Escape uma string no SQL Server para que seja seguro usar na expressão LIKE

Como faço para escaping uma seqüência de caracteres no procedimento armazenado do SQL Server para que seja seguro usar na expressão LIKE .

Suponha que eu tenha uma variável NVARCHAR assim:

 declare @myString NVARCHAR(100); 

E eu quero usá-lo em uma expressão LIKE :

 ... WHERE ... LIKE '%' + @myString + '%'; 

Como faço para escaping da string (mais especificamente, caracteres que são significativos para a correspondência de padrões LIKE , por exemplo, % ou ? ) Em T-SQL, para que seja seguro usar dessa maneira?

Por exemplo, dado:

 @myString = 'aa%bb' 

Eu quero:

 WHERE ... LIKE '%' + @somehowEscapedMyString + '%' 

para combinar 'aa%bb' , 'caa%bbc' mas não 'aaxbb' ou 'caaxbb' .

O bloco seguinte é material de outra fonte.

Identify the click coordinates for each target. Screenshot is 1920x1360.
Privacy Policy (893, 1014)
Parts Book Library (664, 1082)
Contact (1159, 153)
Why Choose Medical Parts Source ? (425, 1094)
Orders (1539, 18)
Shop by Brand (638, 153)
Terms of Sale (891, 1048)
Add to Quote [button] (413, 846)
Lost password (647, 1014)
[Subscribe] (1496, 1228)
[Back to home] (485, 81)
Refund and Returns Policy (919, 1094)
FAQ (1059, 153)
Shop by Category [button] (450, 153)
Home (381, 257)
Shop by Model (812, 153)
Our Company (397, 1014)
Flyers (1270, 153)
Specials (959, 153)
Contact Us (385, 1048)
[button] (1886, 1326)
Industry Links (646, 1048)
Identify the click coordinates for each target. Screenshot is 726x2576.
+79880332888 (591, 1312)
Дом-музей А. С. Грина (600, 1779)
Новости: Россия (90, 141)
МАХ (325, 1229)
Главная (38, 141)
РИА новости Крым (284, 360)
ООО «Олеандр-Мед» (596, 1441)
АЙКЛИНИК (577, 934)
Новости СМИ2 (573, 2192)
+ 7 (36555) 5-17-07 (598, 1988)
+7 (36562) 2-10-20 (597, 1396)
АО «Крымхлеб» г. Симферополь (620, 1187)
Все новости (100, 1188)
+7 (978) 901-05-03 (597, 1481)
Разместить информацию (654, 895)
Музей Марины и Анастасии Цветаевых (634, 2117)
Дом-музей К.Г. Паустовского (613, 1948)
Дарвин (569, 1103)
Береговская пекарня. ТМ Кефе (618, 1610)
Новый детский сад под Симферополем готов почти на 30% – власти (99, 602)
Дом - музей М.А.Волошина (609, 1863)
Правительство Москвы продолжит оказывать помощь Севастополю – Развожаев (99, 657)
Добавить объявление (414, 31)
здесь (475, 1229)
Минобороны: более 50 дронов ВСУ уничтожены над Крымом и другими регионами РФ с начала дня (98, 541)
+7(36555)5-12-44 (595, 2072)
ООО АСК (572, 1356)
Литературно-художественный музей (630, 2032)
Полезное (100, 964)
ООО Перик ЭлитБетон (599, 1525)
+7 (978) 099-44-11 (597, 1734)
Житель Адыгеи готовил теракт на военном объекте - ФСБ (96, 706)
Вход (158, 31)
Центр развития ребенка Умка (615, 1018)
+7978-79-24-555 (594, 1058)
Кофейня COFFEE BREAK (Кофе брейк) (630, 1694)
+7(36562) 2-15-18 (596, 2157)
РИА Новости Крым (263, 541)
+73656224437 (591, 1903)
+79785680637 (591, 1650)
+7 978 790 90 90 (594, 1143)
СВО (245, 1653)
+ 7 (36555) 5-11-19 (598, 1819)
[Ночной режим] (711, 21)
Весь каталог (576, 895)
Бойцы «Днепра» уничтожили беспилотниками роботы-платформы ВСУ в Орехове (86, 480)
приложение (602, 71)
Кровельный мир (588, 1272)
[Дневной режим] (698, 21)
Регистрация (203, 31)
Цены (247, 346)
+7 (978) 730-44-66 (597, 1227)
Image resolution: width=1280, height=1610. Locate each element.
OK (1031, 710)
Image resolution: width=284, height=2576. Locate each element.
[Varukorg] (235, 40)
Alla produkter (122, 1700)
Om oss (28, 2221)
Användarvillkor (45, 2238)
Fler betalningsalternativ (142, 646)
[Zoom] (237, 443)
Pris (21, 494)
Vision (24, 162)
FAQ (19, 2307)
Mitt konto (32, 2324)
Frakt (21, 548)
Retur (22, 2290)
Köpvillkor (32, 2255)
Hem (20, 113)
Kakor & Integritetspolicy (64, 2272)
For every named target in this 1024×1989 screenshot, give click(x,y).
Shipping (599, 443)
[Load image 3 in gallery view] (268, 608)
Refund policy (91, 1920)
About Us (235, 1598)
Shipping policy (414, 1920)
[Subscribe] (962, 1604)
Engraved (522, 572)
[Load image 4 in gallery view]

Para escaping de caracteres especiais em uma expressão LIKE, você os prefixará com um caractere de escape. Você pode escolher qual char de escape usar com a palavra-chave ESCAPE. ( MSDN Ref )

Por exemplo, isso escapa do símbolo%, usando \ como o caractere de escape:

 select * from table where myfield like '%15\% off%' ESCAPE '\' 

Se você não souber quais caracteres estarão em sua string e não quiser tratá-los como curingas, poderá prefixar todos os caracteres curinga com um caractere de escape, por exemplo:

 set @myString = replace( replace( replace( replace( @myString , '\', '\\' ) , '%', '\%' ) , '_', '\_' ) , '[', '\[' ) 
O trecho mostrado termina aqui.